MATERIAL SUPPLIED:
* * * * *

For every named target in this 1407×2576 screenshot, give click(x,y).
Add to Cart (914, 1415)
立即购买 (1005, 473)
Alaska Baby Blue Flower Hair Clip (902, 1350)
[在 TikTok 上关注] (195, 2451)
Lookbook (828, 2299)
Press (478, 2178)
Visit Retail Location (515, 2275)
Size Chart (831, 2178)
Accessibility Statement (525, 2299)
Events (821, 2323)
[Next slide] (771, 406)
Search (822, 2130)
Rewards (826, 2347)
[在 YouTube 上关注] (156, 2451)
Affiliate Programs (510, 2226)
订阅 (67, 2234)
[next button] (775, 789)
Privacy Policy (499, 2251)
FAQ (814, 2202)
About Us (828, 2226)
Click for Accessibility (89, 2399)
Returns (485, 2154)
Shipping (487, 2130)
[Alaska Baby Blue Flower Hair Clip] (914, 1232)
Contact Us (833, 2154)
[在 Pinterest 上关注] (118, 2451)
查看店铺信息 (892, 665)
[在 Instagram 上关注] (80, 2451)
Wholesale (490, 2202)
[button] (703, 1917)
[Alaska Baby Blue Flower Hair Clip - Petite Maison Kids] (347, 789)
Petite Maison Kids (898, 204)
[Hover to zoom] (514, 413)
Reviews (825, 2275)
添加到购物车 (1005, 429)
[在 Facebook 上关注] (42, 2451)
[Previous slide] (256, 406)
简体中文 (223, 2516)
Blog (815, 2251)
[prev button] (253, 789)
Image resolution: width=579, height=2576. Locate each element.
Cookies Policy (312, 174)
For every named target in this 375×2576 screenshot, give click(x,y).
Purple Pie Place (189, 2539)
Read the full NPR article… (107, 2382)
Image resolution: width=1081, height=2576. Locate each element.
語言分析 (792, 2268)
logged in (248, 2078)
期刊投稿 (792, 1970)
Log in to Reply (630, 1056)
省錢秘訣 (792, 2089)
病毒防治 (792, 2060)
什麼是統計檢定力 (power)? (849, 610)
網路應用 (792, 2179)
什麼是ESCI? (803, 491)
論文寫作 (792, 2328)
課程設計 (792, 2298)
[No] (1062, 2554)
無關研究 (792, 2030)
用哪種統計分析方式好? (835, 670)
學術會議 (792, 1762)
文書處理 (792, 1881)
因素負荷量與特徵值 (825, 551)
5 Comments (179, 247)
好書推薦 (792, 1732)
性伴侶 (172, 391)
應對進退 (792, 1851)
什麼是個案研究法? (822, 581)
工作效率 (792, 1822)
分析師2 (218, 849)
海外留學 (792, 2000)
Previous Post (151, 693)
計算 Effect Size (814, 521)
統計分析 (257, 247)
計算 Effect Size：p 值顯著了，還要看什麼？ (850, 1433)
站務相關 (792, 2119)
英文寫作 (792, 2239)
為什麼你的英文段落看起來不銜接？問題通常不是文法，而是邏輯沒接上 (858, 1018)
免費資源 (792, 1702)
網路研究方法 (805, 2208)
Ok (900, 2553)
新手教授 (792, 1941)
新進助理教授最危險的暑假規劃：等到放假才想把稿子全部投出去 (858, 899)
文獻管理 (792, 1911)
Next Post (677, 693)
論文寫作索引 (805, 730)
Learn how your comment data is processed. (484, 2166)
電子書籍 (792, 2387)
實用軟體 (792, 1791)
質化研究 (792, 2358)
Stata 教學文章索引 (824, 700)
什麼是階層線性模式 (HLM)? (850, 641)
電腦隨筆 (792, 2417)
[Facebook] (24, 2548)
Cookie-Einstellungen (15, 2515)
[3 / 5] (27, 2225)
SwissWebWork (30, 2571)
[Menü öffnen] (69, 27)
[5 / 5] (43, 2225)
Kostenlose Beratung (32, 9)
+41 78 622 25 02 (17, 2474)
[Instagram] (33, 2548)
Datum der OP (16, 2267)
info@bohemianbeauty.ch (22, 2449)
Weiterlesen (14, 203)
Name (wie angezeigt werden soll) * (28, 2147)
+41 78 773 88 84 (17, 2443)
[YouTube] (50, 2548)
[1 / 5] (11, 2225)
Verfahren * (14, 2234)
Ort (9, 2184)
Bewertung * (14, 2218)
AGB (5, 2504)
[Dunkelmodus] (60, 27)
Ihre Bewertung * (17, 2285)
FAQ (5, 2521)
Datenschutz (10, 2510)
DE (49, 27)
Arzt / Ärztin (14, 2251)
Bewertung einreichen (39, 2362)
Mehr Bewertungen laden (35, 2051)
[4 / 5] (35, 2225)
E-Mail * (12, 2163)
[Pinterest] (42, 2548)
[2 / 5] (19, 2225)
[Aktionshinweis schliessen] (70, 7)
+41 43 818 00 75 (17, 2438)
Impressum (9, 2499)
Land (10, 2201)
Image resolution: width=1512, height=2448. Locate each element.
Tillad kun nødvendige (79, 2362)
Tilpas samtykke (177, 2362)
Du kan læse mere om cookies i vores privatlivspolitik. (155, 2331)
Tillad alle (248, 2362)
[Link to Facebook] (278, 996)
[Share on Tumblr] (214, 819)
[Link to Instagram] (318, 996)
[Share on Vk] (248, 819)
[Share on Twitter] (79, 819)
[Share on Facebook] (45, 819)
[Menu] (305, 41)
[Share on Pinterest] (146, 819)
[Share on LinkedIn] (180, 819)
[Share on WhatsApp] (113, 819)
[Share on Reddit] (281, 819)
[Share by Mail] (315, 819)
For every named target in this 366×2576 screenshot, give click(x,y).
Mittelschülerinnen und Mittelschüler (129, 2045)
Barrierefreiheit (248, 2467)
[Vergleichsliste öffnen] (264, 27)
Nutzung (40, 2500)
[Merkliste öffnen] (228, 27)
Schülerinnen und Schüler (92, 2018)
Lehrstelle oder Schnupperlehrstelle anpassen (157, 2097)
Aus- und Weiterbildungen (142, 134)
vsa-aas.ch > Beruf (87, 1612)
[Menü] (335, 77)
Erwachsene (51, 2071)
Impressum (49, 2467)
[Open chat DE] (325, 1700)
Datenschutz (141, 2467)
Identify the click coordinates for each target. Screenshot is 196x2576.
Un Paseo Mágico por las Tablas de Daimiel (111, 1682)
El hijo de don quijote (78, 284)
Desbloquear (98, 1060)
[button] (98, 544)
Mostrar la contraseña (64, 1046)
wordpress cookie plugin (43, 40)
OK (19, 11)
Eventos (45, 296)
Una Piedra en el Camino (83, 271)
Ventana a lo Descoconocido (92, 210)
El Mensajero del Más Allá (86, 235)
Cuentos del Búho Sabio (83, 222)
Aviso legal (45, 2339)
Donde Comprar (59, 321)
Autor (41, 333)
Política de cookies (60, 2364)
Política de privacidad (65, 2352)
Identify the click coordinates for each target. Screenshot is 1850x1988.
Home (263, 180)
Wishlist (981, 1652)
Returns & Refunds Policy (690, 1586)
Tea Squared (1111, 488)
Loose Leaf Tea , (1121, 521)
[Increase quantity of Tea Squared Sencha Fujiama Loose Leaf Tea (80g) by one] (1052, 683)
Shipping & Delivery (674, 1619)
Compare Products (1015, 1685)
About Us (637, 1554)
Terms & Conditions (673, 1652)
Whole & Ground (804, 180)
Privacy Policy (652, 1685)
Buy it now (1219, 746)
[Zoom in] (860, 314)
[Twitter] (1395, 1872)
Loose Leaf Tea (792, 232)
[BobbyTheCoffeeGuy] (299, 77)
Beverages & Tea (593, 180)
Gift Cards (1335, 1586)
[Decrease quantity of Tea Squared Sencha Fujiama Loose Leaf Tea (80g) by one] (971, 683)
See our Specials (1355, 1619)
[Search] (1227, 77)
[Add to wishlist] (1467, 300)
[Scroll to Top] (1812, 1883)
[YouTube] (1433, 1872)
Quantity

* * * * *

Search the data for the string "Effect" and copy every line where it appears.

RESULT OF THIS EXERCISE:
計算 Effect Size (814, 521)
計算 Effect Size：p 值顯著了，還要看什麼？ (850, 1433)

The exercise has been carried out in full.